YOUR TASK: Your copy must start with the line containing "The height and width of the screenshot is (739, 800)." and end with the last line of the entries, matching them exactly and leaving out every picture.

AVAILABLE DATA:
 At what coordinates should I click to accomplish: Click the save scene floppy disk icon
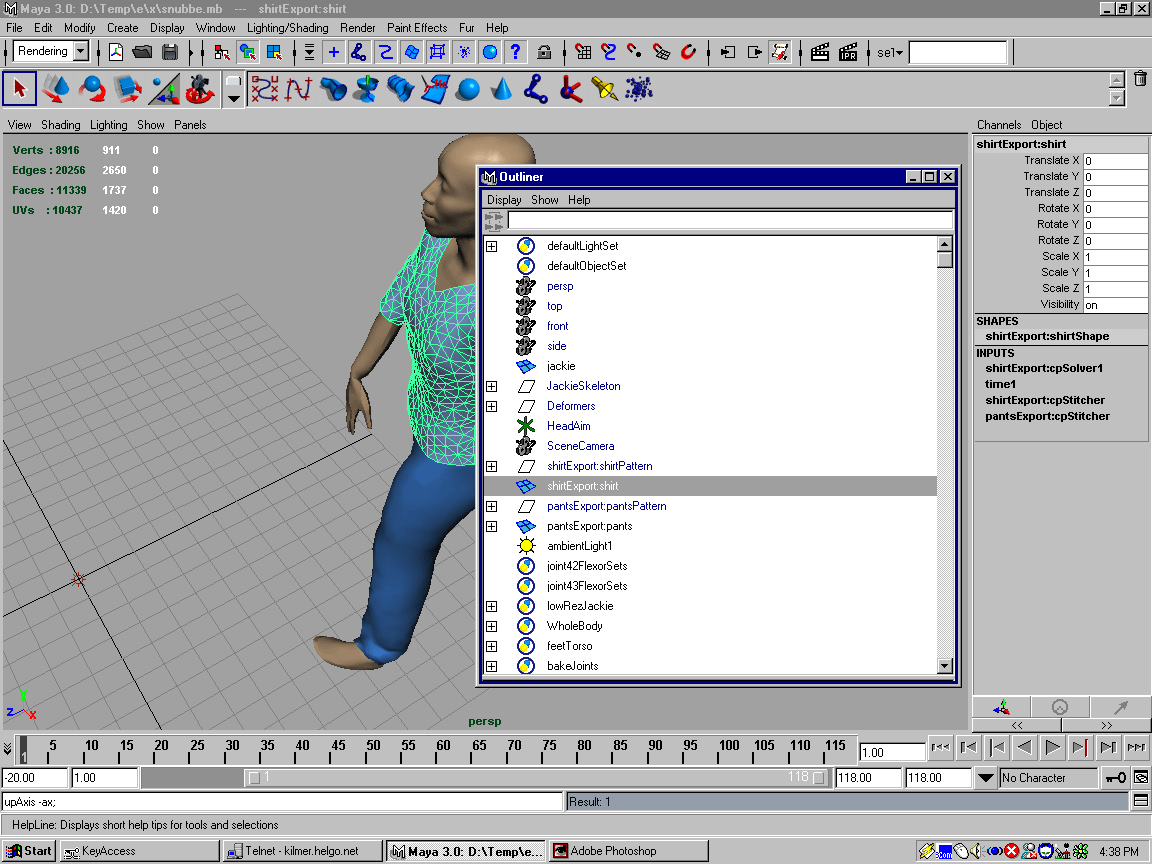[x=170, y=52]
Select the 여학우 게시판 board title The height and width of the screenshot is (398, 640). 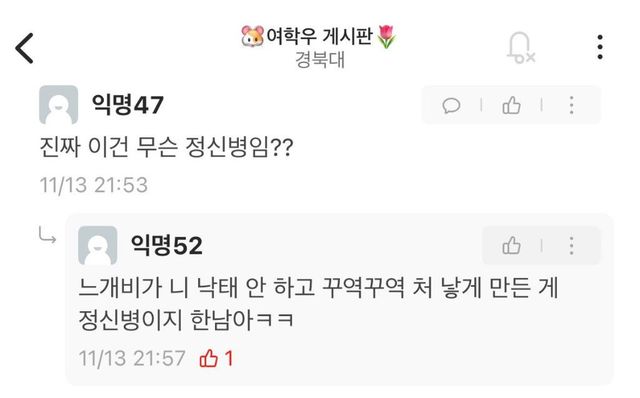319,36
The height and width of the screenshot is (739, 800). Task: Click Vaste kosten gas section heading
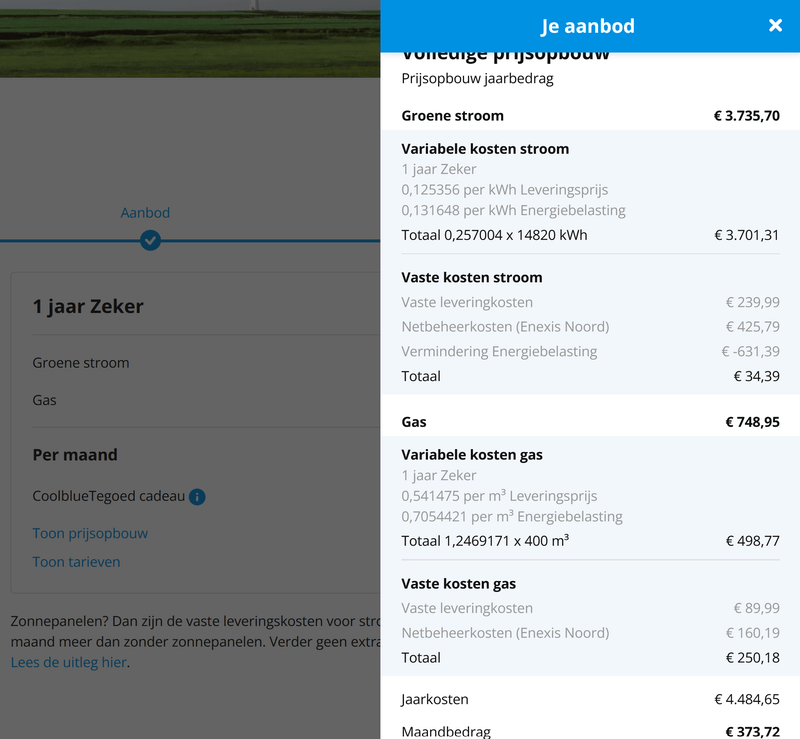[458, 584]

SOLUTION TO THE EXERCISE:
The height and width of the screenshot is (739, 800). Task: Click Vaste kosten gas section heading
[458, 584]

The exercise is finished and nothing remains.